**TASK PROMPT:**
Copy the entries from the line with "You are a computer-use agent. The width" to the line with "will [1081, 570]." word for word.

**GIVEN DATA:**

------------------------

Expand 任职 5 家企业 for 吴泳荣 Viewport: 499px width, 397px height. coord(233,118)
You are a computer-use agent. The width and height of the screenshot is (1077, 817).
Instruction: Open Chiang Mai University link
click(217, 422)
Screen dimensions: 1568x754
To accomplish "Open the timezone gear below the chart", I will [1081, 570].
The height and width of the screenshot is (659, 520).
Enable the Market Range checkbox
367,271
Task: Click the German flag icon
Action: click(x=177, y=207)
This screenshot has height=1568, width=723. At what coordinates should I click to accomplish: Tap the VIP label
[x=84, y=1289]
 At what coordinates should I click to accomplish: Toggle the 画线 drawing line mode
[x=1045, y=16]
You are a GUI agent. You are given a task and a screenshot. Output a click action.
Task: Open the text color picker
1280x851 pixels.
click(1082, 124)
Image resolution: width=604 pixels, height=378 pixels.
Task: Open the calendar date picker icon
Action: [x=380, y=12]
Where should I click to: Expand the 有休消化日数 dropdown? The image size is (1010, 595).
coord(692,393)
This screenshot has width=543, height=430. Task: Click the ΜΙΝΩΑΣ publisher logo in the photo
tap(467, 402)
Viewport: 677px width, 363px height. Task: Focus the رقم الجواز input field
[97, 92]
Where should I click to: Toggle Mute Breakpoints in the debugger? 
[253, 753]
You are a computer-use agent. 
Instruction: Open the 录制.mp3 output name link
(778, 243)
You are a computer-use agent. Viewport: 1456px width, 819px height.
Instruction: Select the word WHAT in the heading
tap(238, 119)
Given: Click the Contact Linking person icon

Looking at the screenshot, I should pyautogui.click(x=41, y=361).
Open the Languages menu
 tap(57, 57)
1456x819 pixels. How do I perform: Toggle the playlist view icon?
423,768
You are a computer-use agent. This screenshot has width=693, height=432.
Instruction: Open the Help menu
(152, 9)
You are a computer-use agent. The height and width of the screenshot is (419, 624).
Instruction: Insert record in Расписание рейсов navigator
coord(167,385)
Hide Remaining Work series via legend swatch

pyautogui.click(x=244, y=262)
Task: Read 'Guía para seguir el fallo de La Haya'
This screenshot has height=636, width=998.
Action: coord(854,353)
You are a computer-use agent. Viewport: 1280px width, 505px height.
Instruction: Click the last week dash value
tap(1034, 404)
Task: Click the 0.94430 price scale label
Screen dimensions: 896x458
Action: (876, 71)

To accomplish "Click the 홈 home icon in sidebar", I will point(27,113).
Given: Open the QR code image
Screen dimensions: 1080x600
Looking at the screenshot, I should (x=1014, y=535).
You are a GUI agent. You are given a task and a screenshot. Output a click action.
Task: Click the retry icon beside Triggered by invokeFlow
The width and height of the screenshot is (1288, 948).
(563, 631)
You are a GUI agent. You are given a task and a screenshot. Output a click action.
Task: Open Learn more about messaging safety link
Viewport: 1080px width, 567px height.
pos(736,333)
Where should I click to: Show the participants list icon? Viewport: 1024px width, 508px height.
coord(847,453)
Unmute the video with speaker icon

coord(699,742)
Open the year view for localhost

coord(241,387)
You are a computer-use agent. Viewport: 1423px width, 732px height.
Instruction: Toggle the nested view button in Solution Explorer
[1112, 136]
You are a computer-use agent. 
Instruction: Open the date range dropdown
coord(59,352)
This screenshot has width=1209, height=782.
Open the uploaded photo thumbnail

------------------------

**COMPLETED EXERCISE:**
You are a computer-use agent. The width and height of the screenshot is (1077, 817).
Instruction: Open Chiang Mai University link
click(217, 422)
Screen dimensions: 1568x754
To accomplish "Open the timezone gear below the chart", I will [1081, 570].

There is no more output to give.